Where our fingers should point this Yom Kippur

On the eve of Yom Kippur, it may be worthwhile to read Maimonides’ analysis of how we can all improve our behavior.

October 7, 2019 22:46
3 minute read.
 PAINTING by the Polish artist Maurycy Gottlieb c. 1878, titled ‘Jews Praying in the Synagogue on Yo

PAINTING by the Polish artist Maurycy Gottlieb c. 1878, titled ‘Jews Praying in the Synagogue on Yom Kippur.’. (photo credit: Wikimedia Commons)

I’ve stopped watching and reading the political pundits. I know what they are going to say before they say it. Each has his or her bias, and will inevitably blame the other side for the ills of the world.

On the eve of Yom Kippur, it may be worthwhile to read Maimonides’ analysis of how we can all improve our behavior. He suggests that the first step is viduy, confession, to look inward and, with precision, offer self-evaluation.

From the beginning of time, this principle of self-evaluation has been difficult to fulfill. When God asks Adam why he ate from the tree in the Garden of Eden, he responds, “It’s not my fault, the woman who you created at my side convinced me to sin.” Eve responds in a similar fashion. When confronted, she declares, “It’s not my mistake, the serpent deceived me.”

Adam and Eve are not only two people, they represent the nature of humankind. It is the nature of all of us to turn outward and find others culpable rather than explore our own shortcomings.

A good example of this phenomenon occurred post-Holocaust. It was then that many Zionists attributed the murder of the six million to the anti-Zionists, insisting that if Jews in Eastern Europe would have immigrated to Israel in the ‘30s, European Jewry would have been saved. The anti-Zionists blamed the Zionists. If the Zionists were not completely focused on the establishment of the Jewish state, they could have devoted more resources and more attention to the plight of European Jewry.

Similarly, the religious blamed the anti-religious. If only European Jewry would have all kept Shabbat, God wouldn’t have been upset and the Holocaust would not have occurred. The anti-religious argued the reverse. It’s the religious who are at fault. After all, they were so preoccupied with keeping ritual law that their heads were in the sand, believing that God, against all odds, would intervene and save them.
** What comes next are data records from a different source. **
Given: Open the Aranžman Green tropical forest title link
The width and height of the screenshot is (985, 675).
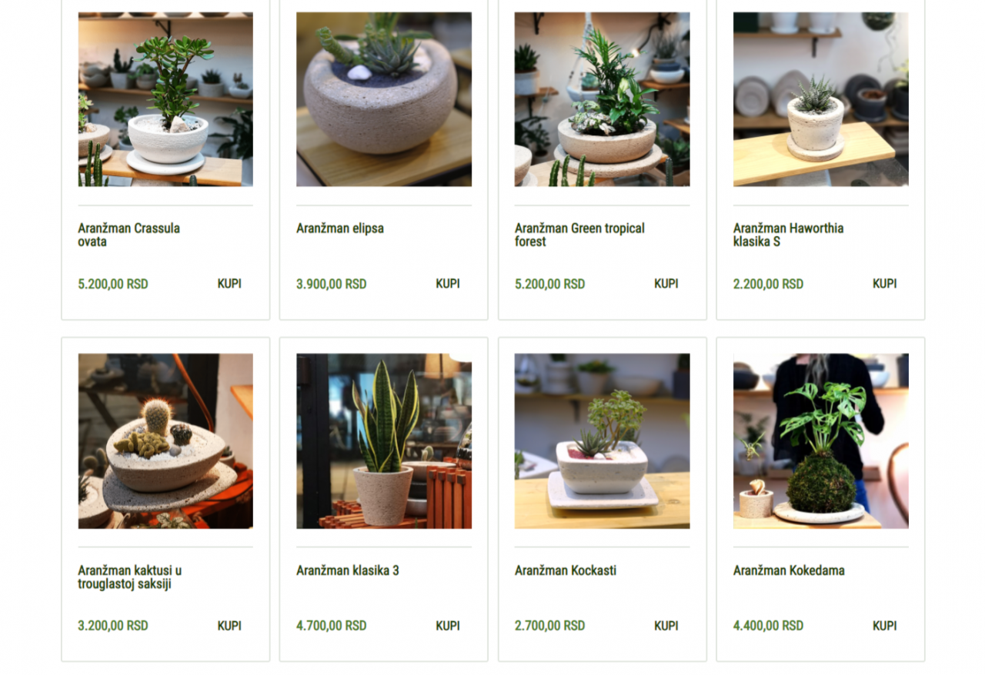Looking at the screenshot, I should 579,235.
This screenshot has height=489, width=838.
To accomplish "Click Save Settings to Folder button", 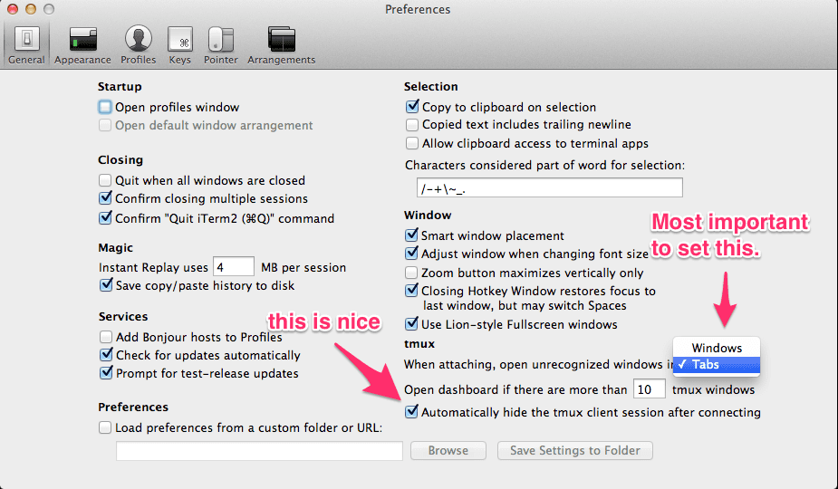I will (574, 450).
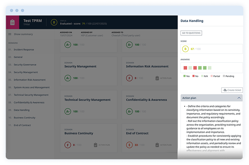
Task: Select System Access and Management domain
Action: tap(31, 87)
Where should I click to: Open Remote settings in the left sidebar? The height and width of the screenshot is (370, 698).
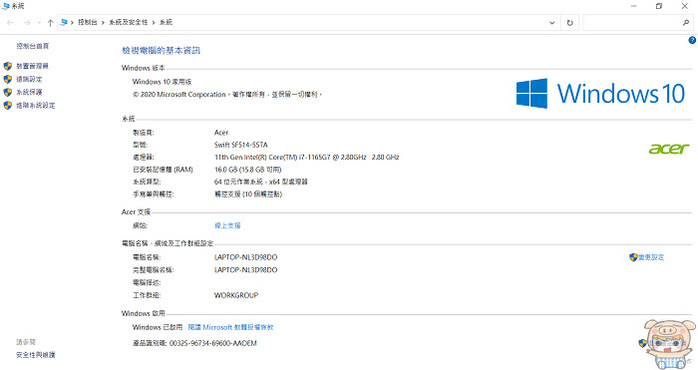point(29,79)
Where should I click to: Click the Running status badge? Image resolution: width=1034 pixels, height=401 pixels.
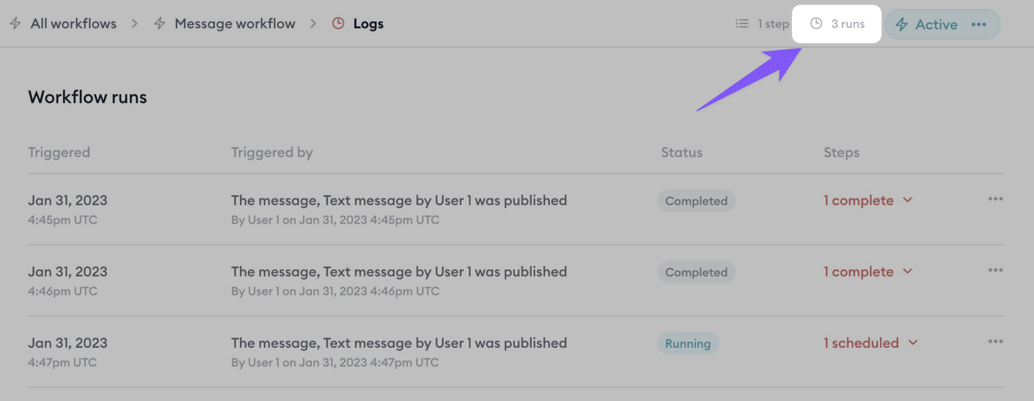click(688, 343)
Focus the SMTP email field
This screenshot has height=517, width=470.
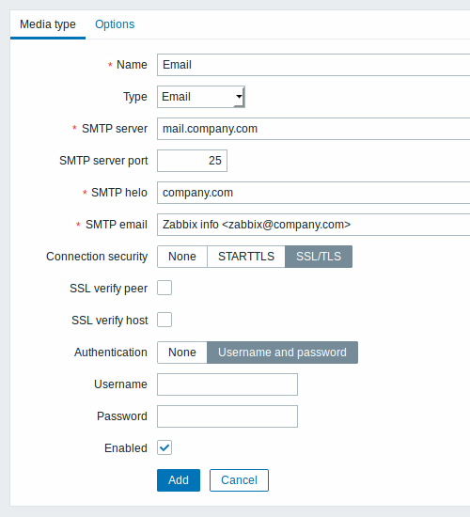pyautogui.click(x=314, y=225)
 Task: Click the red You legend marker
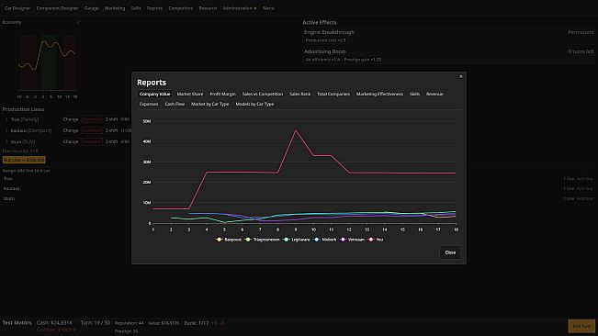[371, 240]
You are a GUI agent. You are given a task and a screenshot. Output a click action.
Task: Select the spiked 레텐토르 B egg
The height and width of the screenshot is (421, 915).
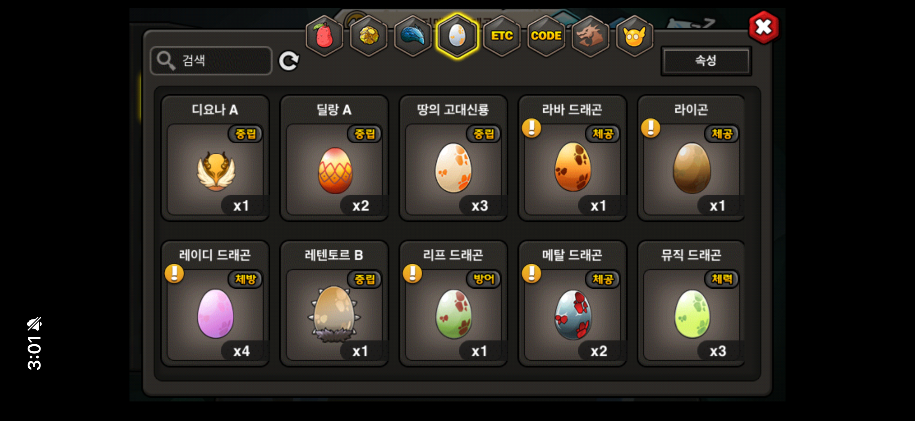(334, 303)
Rabbi Norman Lamm, in one of his early essays, noted that all this finger-pointing was based on a misinterpretation of umipnei chata’einu galinu me’artzeinu – “because of our sins we were exiled from our land.” The text, he noted, does not say because of your sins – but rather because of our sins.  If one believes that some sin caused the Holocaust, one should not be looking outward, but inward.

I cannot imagine any sin that one has committed that would have been worthy of bringing about the murder of six million Jews. As Rabbi Soloveitchik writes, why the Holocaust occurred is a “metaphysical speculative question that has no answer.” My intent, however, in quoting the umipnei chata’einu argument is to underscore the importance of self-evaluation.

All this brings me to contemporary times. In America and in Israel, we are more divided than ever. Each side sees the other as the embodiment of evil – the cause of everything that’s gone wrong.

In the spirit of Maimonides, rather than instinctively seeing the limitations of one’s opponents, we should all step back and ask a more basic, more important question – is there anything within ourselves that we could do better?

For me, this is the test of a true spiritual activist. It is a preparedness to be critical of one’s own self, one’s own ideology – and to express those disappointments in front of one’s own supporters.

Imagine if, on this Yom Kippur, Democrats and Republicans, Likud and Blue and White would ask themselves, “What have our flaws been?” “What could we have done better?”

The flip side of this is to look at the other side, our antagonist, and ask, is there anything that the other side is doing that is positive, from which we can learn?

Maimonides knew that human nature is to blame the other when, in fact, we should begin by looking at ourselves.
Just for a moment this Yom Kippur, when we point our index finger at another person, notice that the majority of our fingers are curled inward, where they should be – pointing to ourselves.

The writer is the founding rabbi of the Hebrew Institute of Riverdale, Bronx, New York, and founder of the Yeshivat Chovevei Torah and Yeshivat Maharat rabbinical schools. He is a longtime activist for Israel, Jewish causes and human rights.